Please transcribe exactly the line that holds "GO TO TIM HAMILL ARTWORK PAGE (735, 958)" and all lines that follow it to the end of the records below, omitting any pictures.
======== EXCERPTED DATA
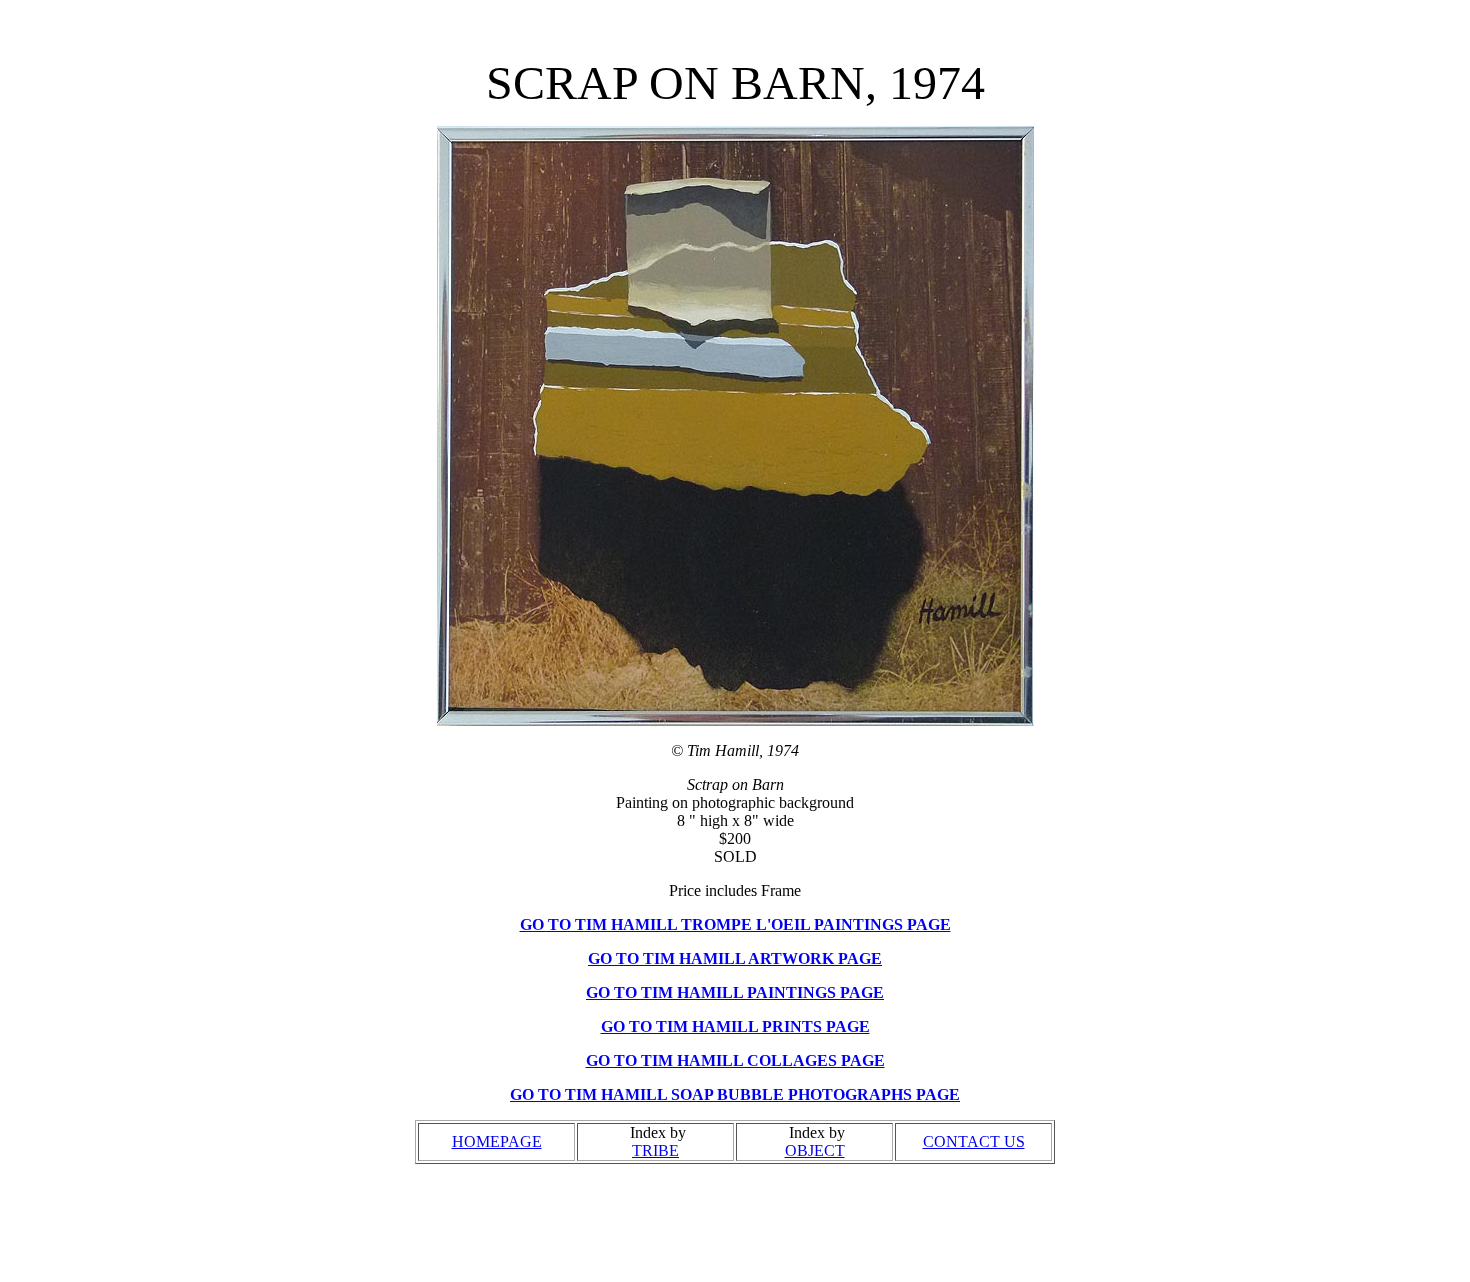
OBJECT (815, 1150)
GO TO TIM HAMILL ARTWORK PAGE (735, 958)
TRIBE (655, 1150)
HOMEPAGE (497, 1141)
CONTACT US (974, 1141)
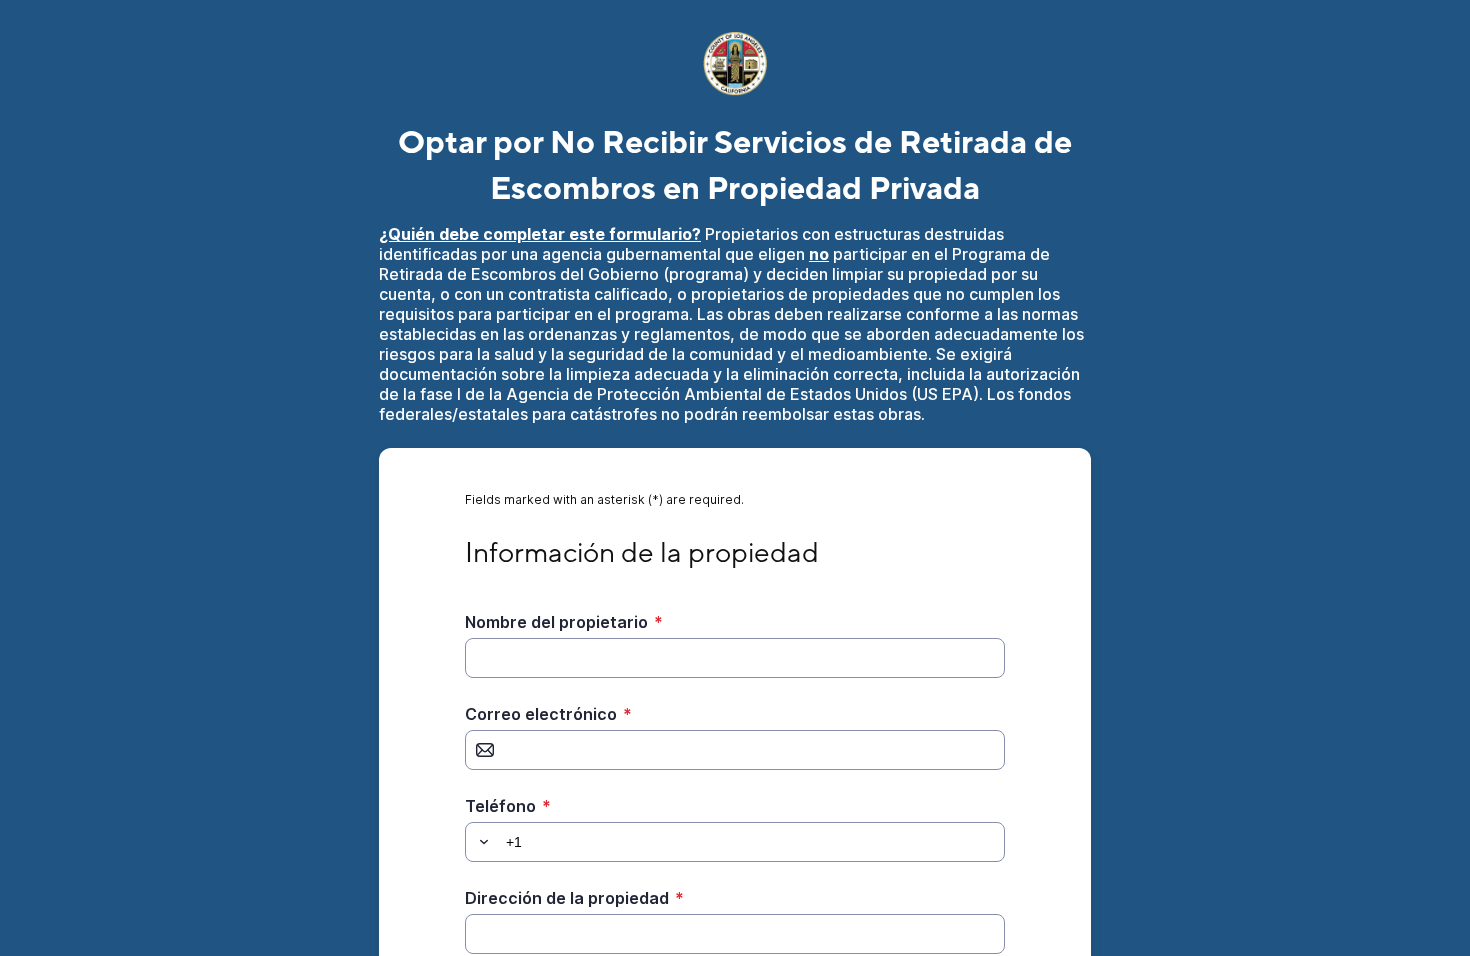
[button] (481, 842)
================
__ANSWER SECTION__:
GO TO TIM HAMILL ARTWORK PAGE (735, 958)
TRIBE (655, 1150)
HOMEPAGE (497, 1141)
CONTACT US (974, 1141)
[button] (481, 842)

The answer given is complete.